Mixed Glossary with multiple entries from two external glossaries

Frank Steimke

Note

The test harness is configured to run this test without setting the glossary-collection parameter.

This test is essentially the same as glossary.007. The difference is, that we have two external glossaries, both referenced by the following processing instruction:

  |<?db glossary-collection='../glosscollection.xml 
  |                          ../glosscollection2.xml' ?>

It checks the glossary-collection machinery when the "internal" glossary is not empty, and some glossterms have definitions in the internal and external glossaries.
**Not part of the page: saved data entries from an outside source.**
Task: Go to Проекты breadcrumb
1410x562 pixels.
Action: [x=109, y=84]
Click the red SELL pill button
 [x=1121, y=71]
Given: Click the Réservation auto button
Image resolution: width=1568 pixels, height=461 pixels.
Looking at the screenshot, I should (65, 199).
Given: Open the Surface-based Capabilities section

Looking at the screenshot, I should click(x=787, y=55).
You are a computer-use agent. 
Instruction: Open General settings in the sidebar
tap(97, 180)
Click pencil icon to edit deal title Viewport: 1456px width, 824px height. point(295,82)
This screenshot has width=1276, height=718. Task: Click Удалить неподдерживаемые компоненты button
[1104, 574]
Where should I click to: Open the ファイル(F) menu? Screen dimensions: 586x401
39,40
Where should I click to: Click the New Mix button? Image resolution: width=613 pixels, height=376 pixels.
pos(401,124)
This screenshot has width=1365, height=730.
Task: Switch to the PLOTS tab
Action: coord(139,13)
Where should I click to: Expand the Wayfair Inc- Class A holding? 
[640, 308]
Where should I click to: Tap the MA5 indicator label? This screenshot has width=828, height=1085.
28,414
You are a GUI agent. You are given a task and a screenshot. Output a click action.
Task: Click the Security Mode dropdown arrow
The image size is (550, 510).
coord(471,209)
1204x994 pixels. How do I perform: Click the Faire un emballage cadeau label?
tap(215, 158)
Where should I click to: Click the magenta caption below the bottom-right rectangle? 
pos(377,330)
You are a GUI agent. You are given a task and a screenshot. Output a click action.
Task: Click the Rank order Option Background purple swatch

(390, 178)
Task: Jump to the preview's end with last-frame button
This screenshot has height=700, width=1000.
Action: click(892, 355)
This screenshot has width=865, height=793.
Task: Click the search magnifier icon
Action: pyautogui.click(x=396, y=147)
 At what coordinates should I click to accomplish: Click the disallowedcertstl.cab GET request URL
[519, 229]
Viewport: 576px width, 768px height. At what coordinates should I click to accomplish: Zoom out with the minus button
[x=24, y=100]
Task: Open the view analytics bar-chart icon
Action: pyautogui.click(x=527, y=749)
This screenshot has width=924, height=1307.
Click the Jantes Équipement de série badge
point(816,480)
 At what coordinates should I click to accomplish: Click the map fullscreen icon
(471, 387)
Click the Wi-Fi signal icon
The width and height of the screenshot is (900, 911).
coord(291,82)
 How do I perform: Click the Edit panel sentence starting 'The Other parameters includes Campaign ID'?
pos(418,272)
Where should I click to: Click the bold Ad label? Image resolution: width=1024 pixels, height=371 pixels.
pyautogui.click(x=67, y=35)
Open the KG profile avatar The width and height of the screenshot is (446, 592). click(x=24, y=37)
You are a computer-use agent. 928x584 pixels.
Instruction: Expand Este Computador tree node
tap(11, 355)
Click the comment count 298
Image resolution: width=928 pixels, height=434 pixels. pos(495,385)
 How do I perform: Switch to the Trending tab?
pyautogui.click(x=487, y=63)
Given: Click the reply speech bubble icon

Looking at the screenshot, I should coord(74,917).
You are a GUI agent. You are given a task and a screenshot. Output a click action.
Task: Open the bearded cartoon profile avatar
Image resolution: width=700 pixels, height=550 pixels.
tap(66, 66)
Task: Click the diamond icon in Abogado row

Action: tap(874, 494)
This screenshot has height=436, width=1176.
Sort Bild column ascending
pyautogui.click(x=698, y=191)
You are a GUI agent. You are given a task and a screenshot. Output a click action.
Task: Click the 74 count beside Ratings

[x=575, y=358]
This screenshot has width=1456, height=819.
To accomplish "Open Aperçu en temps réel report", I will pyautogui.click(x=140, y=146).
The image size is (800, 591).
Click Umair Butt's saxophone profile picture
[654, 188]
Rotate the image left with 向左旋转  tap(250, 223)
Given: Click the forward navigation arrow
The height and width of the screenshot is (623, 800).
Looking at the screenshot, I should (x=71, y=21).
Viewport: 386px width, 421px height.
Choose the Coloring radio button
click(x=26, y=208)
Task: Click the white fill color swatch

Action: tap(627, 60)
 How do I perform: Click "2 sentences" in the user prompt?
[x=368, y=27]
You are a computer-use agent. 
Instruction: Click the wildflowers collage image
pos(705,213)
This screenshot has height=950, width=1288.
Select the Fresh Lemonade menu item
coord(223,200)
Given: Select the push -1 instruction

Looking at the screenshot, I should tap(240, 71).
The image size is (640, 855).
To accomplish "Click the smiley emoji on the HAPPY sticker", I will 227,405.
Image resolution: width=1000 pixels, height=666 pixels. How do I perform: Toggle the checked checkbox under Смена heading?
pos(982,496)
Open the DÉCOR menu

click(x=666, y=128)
The internal entry has priority and should therefore cover / overwrite the definition from the external glossary.

We expect a glossary with three entries, mixed from the internal and the external glossaries.

  1. Apple should reference the internal, poetic definition.

  2. Pear references the external definition from glosscollection;

  3. Cucumber references the external definition from glosscollection2.

We do not expect an entry for Quince or Bloodroot in the results document glossary, although there is an entry in the internal glossary of the input document, because there is no glossterm or firstterm that references it.

Glossary

A
Apple

In early autumn the apple orchards come alive with people and sounds. The farmers are picking, peeling, and processing apples into everything from apple pies to apple sauce. Families swarm the apple trees with their baskets looking for the best Honeycrisp and Macintosh. The sound of children playing is blended with the occasional barking dog, or the low rumble of the old Ferguson Orchard tractor pulling a wagon up and down the rows.

C
Cucumber

The cucumber (Cucumis sativus) is a widely-cultivated creeping vine plant in the family Cucurbitaceae that bears cylindrical to spherical fruits, which are used as culinary vegetables. Considered an annual plant, there are three main types of cucumber—slicing, pickling, and seedless—within which several cultivars have been created. The cucumber originates in Asia extending from India, Nepal, Bangladesh, China (Yunnan, Guizhou, Guangxi), and Northern Thailand, but now grows on most continents, and many different types of cucumber are grown commercially and traded on the global market. In North America, the term wild cucumber refers to plants in the genera Echinocystis and Marah, though the two are not closely related.

P
Pear

The pear tree and shrub are a species of genus Pyrus, in the family Rosaceae, bearing the pomaceous fruit of the same name. Several species of pear are valued for their edible fruit and juices while others are cultivated as trees.